Syphilis is a sexually transmitted disease caused by Treponema pallidum that has been classified into primary, secondary, latent, and tertiary forms. Ocular syphilis usually manifests in secondary and late syphilis, with ocular manifestations involving almost every structure in the eye, including interstitial keratitis, anterior, intermediate, and posterior uveitis, chorioretinitis, retinitis, retinal vasculitis, and cranial and optic neuropathies.1 Corneal involvement in acquired syphilis usually constitutes interstitial keratitis and is usually unilateral. PUK is an autoimmune disorder of the cornea in response to exogenous antigens.2 Various etiologies were attributed to PUK, with the most common being rheumatoid arthritis and other autoimmune disorders, such as systemic lupus erythematosus and polyarteritis nodosa. The infectious causes implicated in its etiology include tuberculosis and herpes. It is usually unilateral. Bilateral PUK has been described in cases of sarcoidosis,3 acute myeloid leukemia,4 cat-scratch disease,5 and treatment with rituximab.6 Syphilitic involvement of the cornea is usually characterized by stromal keratitis; however, PUK in acquired syphilis is a rare entity. The pathogenesis of keratitis in ocular syphilis involves its cause by direct spirochete invasion or by an immune reaction against spirochaetal antigens. Merchant et al7 suggested that antibodies against phospholipid epitopes of the treponemal outer membrane might cross-react with corneal lipids, such as phosphatidylglycerol and phosphatidylcholine, leading to keratitis. Radolf et al8 suggested that T. pallidum eludes host clearance mechanisms, and its immune-evasiveness allows stealthy treponemes to circumvent phagocytosis and to persist in extracellular niches, pointing to keratitis caused by direct invasion. In this case, direct involvement of the spirochete may be the predominant factor, given that the keratitis responded to penicillin therapy. In our case, the presenting feature of the patient was bilateral symmetric PUK. This was a rare case where bilateral PUK was the presenting feature of acquired syphilis, and revealed the importance of initiating systemic penicillin in such scenarios.

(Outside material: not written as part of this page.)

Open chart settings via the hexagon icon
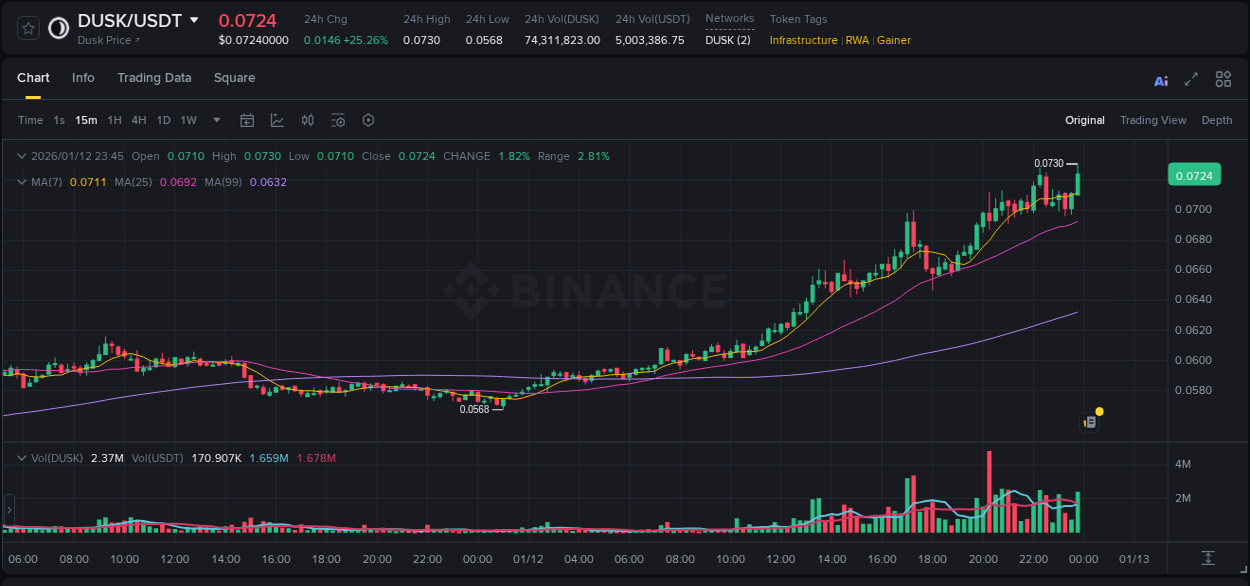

In conclusion, syphilis, known as “The Great Imitator”, has varied clinical manifestations not only systemically, but also, in this case, in its ocular manifestations. Here, it presented as bilateral PUK, which is rarely reported in the literature. This case also showed the importance of initiating systemic antibiotics in treating infective causes of PUK. Our results indicate that syphilis should be kept in mind as a differential diagnosis in nonhealing cases of PUK.

Patient consent

Appropriate consent was obtained from the patient for the publishing of this article.